Start of Source material

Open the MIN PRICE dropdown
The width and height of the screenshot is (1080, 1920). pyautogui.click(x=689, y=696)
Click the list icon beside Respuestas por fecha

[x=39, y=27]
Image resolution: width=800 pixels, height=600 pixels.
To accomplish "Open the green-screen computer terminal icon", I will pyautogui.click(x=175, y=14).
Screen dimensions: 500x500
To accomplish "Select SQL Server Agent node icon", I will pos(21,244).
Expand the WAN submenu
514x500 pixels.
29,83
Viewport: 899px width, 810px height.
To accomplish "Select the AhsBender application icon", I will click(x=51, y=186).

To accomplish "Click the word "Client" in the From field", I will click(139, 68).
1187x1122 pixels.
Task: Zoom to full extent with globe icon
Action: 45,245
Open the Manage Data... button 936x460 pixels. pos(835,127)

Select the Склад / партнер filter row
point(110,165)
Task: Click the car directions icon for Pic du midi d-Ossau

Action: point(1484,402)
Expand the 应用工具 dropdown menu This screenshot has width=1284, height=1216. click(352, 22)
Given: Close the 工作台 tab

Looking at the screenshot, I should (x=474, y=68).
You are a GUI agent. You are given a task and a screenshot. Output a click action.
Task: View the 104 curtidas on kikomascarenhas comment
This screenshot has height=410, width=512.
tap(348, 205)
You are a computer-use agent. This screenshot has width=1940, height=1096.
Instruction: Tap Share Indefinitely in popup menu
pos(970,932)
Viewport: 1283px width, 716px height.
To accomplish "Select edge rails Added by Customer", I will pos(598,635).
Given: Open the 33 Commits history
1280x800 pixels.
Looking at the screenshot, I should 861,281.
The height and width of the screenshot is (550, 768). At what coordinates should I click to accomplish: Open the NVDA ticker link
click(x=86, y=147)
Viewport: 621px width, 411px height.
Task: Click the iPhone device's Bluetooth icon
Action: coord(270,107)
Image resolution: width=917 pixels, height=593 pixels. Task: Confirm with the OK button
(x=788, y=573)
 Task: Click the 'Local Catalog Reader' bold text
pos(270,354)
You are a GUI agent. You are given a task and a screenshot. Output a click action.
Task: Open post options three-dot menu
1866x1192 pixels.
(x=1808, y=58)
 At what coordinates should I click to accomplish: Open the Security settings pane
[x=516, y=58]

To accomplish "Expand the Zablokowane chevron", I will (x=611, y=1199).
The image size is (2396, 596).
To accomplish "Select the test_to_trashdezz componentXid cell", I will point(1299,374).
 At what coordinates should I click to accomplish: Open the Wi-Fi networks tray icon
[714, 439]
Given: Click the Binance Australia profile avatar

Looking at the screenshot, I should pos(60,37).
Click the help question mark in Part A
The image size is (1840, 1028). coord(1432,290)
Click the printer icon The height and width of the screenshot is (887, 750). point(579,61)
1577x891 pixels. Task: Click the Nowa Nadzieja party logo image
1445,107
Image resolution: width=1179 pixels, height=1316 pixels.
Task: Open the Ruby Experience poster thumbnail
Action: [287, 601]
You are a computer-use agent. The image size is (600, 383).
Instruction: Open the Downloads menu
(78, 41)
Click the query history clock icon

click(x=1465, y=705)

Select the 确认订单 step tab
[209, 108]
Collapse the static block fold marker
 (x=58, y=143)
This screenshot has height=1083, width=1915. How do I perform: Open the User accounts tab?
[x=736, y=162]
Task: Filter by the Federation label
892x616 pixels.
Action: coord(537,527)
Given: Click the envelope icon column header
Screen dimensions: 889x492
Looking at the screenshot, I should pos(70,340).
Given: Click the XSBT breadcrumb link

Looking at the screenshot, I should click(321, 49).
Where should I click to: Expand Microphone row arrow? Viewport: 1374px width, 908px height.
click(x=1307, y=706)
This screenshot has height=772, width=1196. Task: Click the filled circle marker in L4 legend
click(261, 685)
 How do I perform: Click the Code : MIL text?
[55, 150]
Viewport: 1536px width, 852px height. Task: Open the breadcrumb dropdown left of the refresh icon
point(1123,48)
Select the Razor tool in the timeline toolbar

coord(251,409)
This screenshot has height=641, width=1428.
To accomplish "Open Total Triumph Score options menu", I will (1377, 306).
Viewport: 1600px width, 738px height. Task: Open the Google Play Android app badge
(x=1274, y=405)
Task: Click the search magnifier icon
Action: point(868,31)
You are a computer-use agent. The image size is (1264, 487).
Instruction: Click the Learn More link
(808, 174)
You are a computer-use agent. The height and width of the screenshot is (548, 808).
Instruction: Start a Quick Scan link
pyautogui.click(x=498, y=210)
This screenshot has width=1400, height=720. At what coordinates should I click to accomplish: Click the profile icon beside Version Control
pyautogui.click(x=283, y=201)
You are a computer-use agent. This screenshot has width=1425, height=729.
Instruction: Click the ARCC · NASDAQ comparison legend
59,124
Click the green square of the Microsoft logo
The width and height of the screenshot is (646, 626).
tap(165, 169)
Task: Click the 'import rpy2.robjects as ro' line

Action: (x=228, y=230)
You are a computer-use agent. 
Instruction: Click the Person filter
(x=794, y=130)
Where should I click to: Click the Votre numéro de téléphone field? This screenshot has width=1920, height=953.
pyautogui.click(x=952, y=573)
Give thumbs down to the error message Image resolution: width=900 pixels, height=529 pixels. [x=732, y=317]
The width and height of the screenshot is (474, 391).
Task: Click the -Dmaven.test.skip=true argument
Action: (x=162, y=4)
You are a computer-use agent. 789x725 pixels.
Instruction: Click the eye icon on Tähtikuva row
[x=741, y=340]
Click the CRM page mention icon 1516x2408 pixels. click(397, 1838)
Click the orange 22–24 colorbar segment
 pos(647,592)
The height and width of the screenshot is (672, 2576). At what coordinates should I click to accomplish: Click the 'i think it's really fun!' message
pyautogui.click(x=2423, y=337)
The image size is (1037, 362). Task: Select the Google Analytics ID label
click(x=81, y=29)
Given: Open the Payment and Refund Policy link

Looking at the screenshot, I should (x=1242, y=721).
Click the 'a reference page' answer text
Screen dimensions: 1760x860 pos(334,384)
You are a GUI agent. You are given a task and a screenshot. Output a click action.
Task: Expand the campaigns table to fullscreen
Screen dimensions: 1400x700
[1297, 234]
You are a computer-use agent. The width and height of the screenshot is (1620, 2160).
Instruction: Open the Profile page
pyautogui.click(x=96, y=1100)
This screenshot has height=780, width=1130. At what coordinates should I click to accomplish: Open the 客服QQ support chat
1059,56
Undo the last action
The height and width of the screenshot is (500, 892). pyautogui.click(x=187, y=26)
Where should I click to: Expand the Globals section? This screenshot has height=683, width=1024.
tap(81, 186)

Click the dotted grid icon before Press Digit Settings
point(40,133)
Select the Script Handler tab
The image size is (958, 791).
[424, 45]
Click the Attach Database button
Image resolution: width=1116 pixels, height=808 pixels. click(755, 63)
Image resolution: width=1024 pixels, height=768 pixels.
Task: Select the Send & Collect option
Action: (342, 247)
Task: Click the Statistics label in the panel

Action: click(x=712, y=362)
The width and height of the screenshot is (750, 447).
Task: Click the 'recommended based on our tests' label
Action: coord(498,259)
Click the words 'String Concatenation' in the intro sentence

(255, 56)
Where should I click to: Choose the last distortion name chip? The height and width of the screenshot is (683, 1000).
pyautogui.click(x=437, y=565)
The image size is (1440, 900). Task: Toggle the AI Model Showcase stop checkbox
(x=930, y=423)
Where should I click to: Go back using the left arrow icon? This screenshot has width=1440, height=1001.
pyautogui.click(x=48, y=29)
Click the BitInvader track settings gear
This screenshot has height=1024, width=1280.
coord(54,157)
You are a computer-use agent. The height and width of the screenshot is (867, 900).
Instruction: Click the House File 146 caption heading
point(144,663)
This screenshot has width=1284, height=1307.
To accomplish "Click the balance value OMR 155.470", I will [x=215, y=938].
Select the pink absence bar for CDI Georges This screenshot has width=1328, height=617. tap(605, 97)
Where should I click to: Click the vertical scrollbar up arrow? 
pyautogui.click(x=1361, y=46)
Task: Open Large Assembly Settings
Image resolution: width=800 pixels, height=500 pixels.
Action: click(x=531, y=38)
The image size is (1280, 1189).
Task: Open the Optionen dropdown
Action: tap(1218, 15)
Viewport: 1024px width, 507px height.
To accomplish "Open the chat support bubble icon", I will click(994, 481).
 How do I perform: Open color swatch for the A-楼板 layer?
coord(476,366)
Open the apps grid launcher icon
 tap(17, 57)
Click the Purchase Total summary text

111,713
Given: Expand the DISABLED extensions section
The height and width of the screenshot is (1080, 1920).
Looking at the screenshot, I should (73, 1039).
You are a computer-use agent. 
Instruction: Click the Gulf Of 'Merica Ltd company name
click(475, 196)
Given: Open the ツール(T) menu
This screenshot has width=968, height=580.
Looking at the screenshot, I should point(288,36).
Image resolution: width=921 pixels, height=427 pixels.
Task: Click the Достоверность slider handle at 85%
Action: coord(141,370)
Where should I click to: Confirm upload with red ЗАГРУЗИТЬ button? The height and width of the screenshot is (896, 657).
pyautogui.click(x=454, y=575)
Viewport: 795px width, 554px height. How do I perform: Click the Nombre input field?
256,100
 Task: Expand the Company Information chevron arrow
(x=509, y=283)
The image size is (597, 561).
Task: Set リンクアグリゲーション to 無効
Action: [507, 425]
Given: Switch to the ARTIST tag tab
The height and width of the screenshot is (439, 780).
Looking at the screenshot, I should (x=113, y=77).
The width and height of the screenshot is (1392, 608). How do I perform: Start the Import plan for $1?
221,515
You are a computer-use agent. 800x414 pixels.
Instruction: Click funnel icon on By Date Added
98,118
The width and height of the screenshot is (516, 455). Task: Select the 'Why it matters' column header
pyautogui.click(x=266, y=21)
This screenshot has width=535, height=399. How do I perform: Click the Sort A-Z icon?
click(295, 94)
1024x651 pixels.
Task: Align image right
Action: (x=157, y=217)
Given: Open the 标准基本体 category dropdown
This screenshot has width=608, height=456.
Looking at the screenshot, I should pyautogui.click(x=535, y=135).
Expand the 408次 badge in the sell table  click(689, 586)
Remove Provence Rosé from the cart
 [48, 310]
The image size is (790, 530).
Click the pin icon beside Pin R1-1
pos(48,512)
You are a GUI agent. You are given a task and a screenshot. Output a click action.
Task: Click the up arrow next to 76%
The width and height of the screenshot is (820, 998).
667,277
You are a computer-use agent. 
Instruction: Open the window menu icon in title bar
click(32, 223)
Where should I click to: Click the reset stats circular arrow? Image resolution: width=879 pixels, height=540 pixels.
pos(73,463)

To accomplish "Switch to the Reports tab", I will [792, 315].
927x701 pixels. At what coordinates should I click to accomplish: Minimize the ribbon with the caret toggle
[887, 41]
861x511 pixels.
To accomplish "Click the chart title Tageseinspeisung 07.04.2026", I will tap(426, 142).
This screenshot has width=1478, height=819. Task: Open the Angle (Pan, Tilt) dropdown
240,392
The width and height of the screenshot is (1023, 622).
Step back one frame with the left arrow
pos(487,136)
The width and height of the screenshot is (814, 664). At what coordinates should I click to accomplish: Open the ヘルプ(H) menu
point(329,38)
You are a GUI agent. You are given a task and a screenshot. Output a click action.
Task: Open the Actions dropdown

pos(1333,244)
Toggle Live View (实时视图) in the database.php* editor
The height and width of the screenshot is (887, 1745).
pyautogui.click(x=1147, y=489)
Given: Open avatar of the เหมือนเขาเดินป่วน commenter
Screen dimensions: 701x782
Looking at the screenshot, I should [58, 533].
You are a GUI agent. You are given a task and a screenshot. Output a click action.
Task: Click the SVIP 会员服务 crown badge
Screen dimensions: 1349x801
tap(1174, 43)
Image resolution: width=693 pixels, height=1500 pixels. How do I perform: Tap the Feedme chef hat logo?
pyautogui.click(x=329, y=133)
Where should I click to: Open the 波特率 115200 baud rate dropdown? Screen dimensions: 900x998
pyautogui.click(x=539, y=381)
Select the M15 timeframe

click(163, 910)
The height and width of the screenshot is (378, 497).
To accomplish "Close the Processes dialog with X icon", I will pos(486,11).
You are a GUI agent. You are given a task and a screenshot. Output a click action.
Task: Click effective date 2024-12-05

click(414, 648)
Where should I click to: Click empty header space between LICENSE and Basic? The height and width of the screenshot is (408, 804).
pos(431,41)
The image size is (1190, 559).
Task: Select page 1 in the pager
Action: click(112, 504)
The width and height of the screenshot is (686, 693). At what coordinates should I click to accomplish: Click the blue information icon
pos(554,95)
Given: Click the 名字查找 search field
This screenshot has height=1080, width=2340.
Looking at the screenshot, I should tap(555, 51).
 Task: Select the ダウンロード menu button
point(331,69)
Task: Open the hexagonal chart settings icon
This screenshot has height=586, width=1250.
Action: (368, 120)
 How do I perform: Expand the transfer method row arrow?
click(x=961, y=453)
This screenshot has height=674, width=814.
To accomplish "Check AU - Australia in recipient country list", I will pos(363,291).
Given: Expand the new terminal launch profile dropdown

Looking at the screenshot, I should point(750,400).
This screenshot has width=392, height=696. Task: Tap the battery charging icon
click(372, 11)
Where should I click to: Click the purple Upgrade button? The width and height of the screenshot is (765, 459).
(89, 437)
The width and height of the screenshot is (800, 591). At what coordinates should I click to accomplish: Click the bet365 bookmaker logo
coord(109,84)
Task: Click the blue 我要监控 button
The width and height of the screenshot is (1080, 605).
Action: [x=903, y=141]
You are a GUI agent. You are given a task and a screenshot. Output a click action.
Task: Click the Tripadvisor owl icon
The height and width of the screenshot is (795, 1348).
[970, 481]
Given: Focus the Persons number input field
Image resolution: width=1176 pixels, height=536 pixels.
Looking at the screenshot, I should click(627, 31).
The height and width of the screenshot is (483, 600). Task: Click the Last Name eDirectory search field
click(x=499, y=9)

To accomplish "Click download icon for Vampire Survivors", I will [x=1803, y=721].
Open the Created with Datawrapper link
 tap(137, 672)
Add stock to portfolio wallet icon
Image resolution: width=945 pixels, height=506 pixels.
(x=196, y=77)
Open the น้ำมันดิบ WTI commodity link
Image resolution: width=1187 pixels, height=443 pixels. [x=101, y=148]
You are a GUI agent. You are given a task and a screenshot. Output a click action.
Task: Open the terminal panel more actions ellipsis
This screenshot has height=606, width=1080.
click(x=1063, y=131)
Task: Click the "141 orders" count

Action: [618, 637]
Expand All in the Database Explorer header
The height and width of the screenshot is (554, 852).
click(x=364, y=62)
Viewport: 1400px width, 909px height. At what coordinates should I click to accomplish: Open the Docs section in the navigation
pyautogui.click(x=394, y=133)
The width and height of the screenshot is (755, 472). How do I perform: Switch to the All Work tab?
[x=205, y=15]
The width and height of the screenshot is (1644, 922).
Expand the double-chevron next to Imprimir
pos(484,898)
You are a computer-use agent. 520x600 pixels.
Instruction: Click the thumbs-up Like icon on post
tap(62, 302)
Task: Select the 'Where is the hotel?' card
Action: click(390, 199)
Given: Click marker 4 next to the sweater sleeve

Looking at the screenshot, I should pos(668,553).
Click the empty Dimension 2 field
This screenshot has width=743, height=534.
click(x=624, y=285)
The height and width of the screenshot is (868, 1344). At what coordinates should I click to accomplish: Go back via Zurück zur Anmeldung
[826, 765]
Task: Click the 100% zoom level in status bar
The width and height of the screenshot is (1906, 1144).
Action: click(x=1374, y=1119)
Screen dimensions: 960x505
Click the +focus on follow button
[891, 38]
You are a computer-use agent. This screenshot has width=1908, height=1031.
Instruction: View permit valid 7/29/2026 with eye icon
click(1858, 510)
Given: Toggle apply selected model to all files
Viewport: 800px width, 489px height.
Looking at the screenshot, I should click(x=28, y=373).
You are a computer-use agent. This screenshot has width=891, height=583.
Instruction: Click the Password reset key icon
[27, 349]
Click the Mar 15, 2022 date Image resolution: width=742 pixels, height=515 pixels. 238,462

End of Source material

From the entries above, return exactly the line containing "At what coordinates should I click to accomplish: Open the Wi-Fi", the line containing "Click the printer", and all lines between, and nothing else.

 At what coordinates should I click to accomplish: Open the Wi-Fi networks tray icon
[714, 439]
Given: Click the Binance Australia profile avatar

Looking at the screenshot, I should pos(60,37).
Click the help question mark in Part A
The image size is (1840, 1028). coord(1432,290)
Click the printer icon The height and width of the screenshot is (887, 750). point(579,61)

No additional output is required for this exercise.